Easily the most intimidating member of The Pride is Nico Minoru’s mother, Tina, who happens to be an influential, innovative, and stop-at-nothing CEO, a sorceress whose mastery of the mystic arts may rival that of Doctor Strange, and a domineering, perfection-obsessed “tiger mom” who alongside her husband, Robert, is struggling with grief over an unimaginable loss.
Brittany Ishibashi, an accomplished actress with credits including 24, CSI: Crime Scene Investigation, Grey’s Anatomy, and the Supernatural web series Ghostfacers, and James Yaegashi, a veteran of Daredevil, Madame Secretary, and the Grand Theft Auto video game series, play the Minorus, and the performers offered a glimpse at the inner workings of the spellcasting family during a press visit to the Hulu series’ Los Angeles set.
On playing a painfully fractured family dynamic against a superhero/supervillain backdrop:
Brittany Ishibashi: What's really fun about this show is that the stakes literally are life and death. And I always feel like I have to come back to the heart of it and fight for the heart of it, which is always things that are being perceived as evil actions, I'm doing only to protect my nest, to preserve my family. And even though it might appear to others that it might be a little cold or... I don't know, overly efficient... is that a bad thing? I'm just doing everything to try the quickest way to preserve and protect my family.
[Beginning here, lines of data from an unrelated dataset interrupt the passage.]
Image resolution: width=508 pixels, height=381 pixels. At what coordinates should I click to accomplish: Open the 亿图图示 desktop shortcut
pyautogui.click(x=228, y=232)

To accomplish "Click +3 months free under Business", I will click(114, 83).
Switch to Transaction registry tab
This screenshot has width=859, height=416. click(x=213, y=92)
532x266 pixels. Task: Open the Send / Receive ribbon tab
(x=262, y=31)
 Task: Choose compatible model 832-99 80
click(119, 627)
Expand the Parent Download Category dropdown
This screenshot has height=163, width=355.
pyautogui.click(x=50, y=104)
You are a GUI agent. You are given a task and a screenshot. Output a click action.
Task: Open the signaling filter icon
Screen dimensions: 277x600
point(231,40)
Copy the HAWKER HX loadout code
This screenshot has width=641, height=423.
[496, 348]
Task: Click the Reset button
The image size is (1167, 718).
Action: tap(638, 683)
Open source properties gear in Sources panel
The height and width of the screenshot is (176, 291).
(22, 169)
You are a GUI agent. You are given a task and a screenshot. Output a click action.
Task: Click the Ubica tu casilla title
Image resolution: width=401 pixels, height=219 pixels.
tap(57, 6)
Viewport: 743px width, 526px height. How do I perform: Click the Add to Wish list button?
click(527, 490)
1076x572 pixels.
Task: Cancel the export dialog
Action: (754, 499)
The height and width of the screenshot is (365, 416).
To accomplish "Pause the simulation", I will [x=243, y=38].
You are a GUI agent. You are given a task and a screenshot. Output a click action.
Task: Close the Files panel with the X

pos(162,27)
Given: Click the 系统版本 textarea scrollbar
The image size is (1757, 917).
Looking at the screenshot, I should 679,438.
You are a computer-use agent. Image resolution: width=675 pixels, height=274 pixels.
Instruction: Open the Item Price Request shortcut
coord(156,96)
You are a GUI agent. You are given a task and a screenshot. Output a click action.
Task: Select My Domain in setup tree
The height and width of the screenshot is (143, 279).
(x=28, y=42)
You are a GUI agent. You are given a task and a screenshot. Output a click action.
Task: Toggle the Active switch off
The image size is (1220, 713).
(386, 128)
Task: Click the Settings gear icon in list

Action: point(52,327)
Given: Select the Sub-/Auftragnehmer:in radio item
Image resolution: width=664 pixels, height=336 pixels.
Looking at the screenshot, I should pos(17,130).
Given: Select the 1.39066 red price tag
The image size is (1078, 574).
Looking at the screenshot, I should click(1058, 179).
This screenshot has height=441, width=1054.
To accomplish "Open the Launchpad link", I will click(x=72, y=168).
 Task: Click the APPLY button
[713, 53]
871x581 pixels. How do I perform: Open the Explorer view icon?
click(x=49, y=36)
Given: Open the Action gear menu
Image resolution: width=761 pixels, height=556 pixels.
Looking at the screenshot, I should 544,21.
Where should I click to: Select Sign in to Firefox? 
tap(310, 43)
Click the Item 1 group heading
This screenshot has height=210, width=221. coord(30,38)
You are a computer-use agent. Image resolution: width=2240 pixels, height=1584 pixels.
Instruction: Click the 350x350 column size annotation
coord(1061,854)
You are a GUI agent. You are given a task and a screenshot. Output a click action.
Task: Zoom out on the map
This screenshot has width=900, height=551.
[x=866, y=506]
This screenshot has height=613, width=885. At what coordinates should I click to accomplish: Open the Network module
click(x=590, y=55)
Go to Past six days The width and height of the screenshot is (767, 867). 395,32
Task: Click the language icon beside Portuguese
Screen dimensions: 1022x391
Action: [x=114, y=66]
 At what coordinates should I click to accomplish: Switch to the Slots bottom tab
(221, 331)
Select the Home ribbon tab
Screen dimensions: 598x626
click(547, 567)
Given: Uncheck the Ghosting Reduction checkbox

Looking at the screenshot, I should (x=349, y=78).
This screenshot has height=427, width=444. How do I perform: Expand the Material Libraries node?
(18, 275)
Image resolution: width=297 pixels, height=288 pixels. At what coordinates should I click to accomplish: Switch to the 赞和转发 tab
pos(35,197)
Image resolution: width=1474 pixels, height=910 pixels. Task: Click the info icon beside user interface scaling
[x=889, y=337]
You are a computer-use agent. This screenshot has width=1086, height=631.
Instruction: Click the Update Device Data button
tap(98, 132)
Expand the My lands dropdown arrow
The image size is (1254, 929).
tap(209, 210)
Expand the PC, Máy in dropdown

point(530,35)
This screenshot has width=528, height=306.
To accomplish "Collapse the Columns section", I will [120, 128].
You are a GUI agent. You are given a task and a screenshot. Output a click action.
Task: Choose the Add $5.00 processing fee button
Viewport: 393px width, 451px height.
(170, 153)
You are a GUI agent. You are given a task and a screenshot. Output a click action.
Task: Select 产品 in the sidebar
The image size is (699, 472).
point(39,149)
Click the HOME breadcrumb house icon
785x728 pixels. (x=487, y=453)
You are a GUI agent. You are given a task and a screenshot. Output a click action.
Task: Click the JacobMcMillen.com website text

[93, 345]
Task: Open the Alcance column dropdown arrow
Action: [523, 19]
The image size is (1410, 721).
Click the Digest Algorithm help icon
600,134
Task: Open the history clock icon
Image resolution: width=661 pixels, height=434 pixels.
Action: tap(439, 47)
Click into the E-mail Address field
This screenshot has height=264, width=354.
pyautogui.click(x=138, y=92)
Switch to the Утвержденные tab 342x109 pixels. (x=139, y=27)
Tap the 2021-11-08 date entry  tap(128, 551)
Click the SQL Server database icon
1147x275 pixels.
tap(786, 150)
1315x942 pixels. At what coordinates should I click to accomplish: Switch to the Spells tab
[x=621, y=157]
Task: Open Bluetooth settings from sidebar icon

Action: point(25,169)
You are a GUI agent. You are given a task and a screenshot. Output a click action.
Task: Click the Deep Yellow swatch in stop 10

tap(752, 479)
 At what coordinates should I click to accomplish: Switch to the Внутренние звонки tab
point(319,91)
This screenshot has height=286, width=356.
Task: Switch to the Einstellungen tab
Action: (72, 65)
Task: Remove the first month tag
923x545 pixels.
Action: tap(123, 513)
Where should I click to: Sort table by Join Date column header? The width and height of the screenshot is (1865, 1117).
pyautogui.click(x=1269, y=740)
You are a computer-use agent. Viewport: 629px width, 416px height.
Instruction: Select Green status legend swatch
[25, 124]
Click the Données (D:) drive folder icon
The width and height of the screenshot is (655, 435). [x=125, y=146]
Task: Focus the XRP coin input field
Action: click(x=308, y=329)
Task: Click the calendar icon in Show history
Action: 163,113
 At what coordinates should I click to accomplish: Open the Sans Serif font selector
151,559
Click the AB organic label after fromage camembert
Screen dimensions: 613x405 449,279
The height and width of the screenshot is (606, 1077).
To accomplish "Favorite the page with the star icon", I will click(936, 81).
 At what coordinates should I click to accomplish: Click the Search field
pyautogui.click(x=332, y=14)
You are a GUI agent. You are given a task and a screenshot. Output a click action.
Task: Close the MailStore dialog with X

James Yaegashi: Dramatically it gives us a lot to work with, because, the villainy we do or whatever, instead of it just being synced to the single lens, is all of the sudden anchored and sort of nuanced by these very sort of real human issues that we as parents have to deal with, as a man, as a woman, as a father, as a mother, wife, husband.
As an actor, it's been a very satisfying journey so far, to play characters that aren't just easily defined as something. There's a lot over the course of the season that takes the characters into very sort of unexpected and interesting territories.
Ishibashi: Where all of the characters are in flux and we're all fighting to just survive.
Yaegashi: Having to deal with your wife and your daughter in the wake of a family tragedy is very interesting, and there is a lot to play with there. I think it will resonate too, when people see it.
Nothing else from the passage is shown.